Biasanya, kata Supriatna, media dengan pekerja pers yang tidak memiliki kualifikasi akan mengabaikan ketentuan yang diatur dalam dunia jurnalistik. Padahal, keberlangsungan kehidupan berbangsa tidak lepas dari peran pers yang secara terus menerus memberikan edukasi kepada masyarakat dengan menyajikan informasi valid.
”Bisa saja media yang tidak jelas itu akan mengalahkan media yang sudah memiliki perizinan. Ini tantangan buat kita untuk menertibkan karena sebenarnya pers juga ikut bertanggungjawab atas keberlangsungan sebuah bangsa,” ujarnya.
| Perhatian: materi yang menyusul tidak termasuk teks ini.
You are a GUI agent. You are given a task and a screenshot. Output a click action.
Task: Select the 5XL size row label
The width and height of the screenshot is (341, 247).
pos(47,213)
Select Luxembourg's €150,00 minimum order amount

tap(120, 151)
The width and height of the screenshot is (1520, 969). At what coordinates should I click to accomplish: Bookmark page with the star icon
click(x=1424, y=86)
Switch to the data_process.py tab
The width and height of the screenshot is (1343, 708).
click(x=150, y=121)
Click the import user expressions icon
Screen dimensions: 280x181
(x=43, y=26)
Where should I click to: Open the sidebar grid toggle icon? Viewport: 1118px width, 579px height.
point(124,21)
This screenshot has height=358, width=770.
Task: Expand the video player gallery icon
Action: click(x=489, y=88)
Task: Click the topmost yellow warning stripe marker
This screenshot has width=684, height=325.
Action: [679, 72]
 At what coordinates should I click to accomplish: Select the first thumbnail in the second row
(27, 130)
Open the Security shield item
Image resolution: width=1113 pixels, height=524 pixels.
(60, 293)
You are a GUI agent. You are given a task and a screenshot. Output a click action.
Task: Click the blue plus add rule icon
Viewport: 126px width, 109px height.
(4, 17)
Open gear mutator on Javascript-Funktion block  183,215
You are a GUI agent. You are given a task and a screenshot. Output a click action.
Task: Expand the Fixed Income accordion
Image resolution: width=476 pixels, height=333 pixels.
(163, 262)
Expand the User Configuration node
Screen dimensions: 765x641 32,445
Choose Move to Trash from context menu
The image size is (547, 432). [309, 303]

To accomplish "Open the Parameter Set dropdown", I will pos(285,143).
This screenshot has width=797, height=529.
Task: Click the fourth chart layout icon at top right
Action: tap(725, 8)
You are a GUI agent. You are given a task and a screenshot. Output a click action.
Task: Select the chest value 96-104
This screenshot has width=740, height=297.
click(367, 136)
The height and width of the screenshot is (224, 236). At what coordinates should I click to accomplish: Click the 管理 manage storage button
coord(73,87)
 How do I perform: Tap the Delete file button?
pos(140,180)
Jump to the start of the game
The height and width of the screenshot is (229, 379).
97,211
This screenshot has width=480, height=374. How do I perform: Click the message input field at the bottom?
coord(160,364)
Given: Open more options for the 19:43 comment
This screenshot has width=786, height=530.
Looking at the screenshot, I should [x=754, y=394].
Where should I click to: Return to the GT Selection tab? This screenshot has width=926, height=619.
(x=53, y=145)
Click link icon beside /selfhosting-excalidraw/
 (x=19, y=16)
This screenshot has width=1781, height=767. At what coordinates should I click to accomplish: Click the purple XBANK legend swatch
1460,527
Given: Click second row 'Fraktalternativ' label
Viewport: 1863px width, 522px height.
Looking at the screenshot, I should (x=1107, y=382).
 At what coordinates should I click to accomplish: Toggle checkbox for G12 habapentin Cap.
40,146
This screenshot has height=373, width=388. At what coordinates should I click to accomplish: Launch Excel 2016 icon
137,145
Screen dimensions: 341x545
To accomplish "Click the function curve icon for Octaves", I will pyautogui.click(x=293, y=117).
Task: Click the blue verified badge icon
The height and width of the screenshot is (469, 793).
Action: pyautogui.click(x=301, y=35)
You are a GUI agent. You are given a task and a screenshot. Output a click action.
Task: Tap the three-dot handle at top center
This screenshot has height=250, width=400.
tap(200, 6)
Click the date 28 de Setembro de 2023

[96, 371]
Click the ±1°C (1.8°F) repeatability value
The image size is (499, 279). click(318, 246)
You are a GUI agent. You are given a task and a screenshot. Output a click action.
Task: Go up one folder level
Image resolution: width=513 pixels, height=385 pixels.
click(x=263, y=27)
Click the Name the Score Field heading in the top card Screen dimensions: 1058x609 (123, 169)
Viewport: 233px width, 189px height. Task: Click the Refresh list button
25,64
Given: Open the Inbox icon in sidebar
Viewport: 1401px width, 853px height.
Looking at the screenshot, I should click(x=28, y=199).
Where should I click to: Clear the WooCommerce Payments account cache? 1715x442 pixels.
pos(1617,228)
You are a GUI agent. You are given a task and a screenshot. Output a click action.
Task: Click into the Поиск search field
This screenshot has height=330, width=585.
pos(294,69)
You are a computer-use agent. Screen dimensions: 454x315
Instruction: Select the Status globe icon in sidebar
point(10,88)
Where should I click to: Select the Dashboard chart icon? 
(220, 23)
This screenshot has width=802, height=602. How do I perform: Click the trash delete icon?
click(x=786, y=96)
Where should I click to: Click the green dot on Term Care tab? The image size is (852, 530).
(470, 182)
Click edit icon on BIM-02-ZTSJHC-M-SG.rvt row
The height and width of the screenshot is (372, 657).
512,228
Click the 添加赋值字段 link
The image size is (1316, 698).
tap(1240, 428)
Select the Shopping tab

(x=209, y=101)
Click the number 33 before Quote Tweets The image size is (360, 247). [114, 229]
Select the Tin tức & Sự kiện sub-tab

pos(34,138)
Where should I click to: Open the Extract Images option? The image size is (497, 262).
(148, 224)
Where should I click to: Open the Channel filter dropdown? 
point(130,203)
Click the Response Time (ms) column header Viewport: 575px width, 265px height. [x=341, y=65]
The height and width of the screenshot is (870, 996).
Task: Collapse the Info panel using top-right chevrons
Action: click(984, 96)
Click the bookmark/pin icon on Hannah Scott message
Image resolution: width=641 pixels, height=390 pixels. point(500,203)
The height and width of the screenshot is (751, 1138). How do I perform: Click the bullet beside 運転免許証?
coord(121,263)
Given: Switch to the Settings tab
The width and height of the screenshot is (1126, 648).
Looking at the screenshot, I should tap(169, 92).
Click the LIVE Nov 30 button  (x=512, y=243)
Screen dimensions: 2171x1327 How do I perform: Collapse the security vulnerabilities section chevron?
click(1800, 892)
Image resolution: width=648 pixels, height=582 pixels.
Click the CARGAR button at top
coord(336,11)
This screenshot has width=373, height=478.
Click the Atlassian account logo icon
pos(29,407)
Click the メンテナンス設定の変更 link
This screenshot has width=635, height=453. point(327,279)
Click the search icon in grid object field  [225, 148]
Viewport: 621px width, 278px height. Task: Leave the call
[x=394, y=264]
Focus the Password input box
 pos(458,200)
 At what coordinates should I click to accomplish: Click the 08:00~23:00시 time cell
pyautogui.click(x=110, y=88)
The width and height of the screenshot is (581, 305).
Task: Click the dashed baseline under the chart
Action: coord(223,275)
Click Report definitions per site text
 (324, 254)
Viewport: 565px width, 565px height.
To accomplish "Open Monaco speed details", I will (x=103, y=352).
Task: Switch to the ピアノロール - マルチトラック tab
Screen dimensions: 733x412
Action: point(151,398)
Selain itu, Supritana memberikan kritik terhadap pekerja pers yang kerap tidak hadir di lapangan namun beritanya muncul di media yang bersangkutan. Padahal untuk akurasi sebuah berita, menurut Supriatna, kehadiran insan pers di lapangan sangat penting untuk menghindari adanya pemberitaan yang tidak terkonfirmasi, bias dan tidak akurat.
”Dengan kemajuan tekhnologi digital kadang seorang wartawan merasa cukup menerima foto kegiatan sementara narasi akan dibuat sendiri, ini yang saya kritisi untuk menghindari adanya berita yang bias,” tandas Supriatna. (625)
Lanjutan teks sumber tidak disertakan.